Understanding and harnessing the regenerative potential of the brain

Regeneration in the mature brain is limited. An understanding of the molecular mechanisms that regulate self-renewal, proliferation, differentiation, and importantly, the lineage plasticity of neural stem/progenitor cells during development and homeostasis is crucial for discovering how to stimulate brain repair upon injury. My previous work shows that the neonatal mouse cerebellum has remarkable regenerative potential as it can recover from injury at birth by various mechanisms, one of which involves lineage plasticity.
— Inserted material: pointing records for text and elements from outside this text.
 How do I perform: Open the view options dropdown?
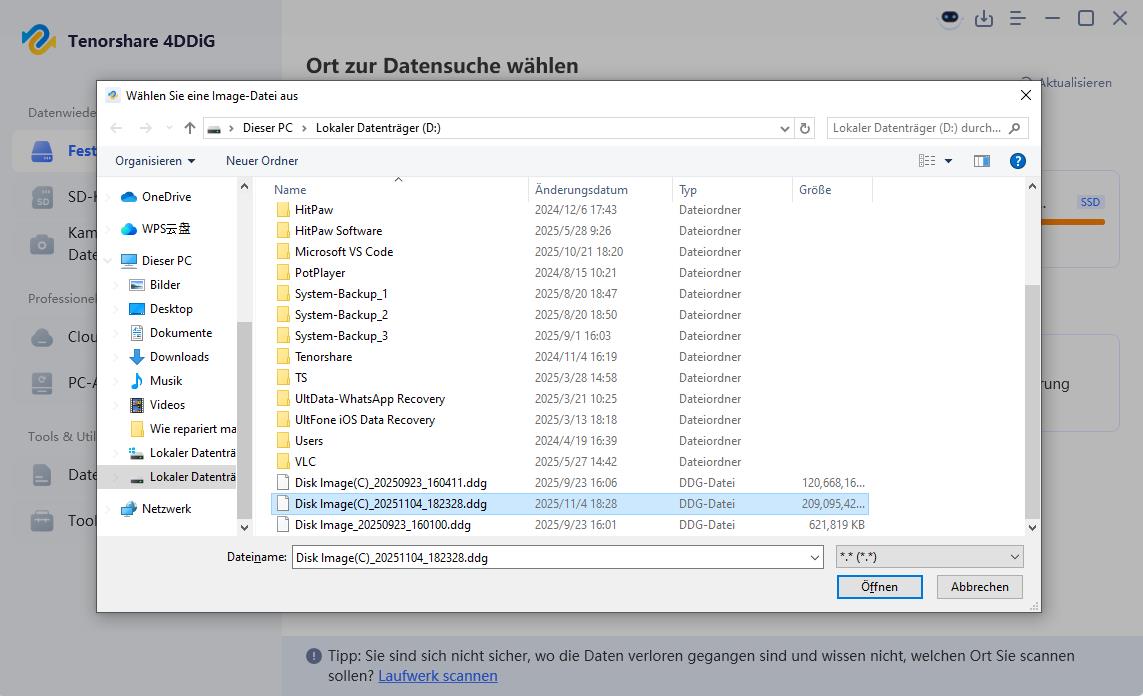pyautogui.click(x=948, y=161)
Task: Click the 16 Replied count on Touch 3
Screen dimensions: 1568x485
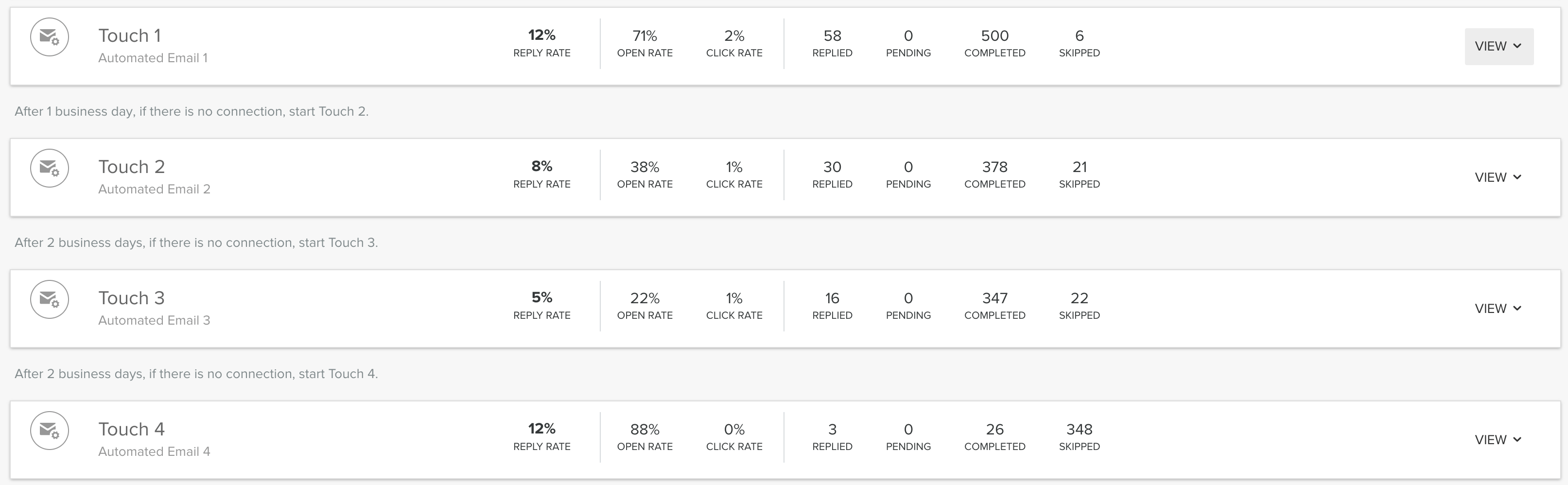Action: click(x=832, y=298)
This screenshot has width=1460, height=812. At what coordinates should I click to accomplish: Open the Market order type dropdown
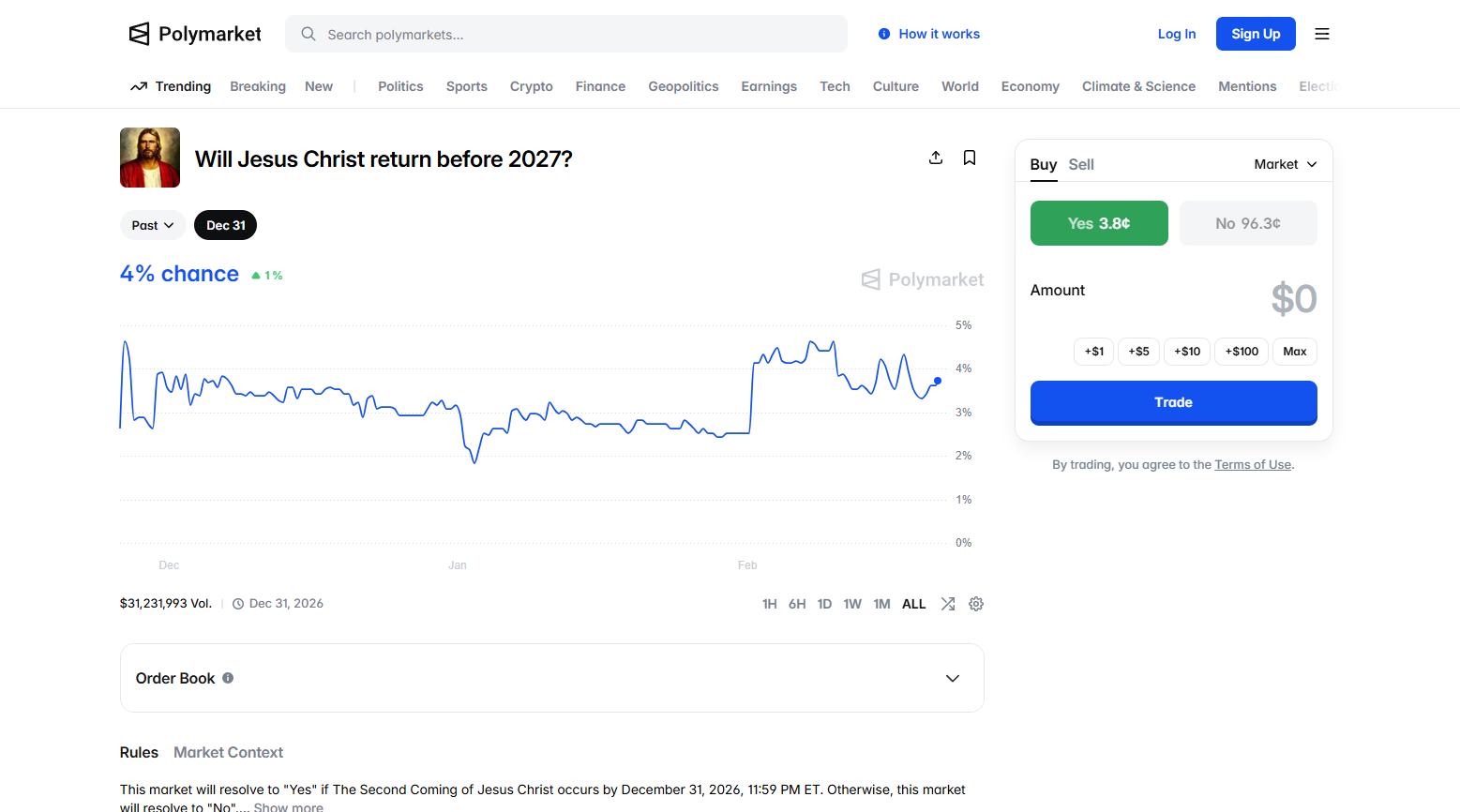(1285, 164)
However, the adult cerebellum has lost this regenerative ability, despite the existence of stem-like cells. Using comparative approaches in this powerful system, we will identify the signalling pathways and gene regulatory networks that control the developmental and regenerative responses of cerebellar progenitors in neonates and determine how they differ in adults. Candidate stimulators of neonatal regeneration will be tested through in vitro and in vivo stem cell assays, and then pro-regenerative pathways will be assessed for their ability to stimulate stem cells. Finally, we will develop models to translate our findings from mouse to human. This work will provide fundamental knowledge on the regulatory mechanisms that govern neural progenitors and harnessing new findings will provide a basis for in vivo manipulation of stem cells to facilitate brain repair.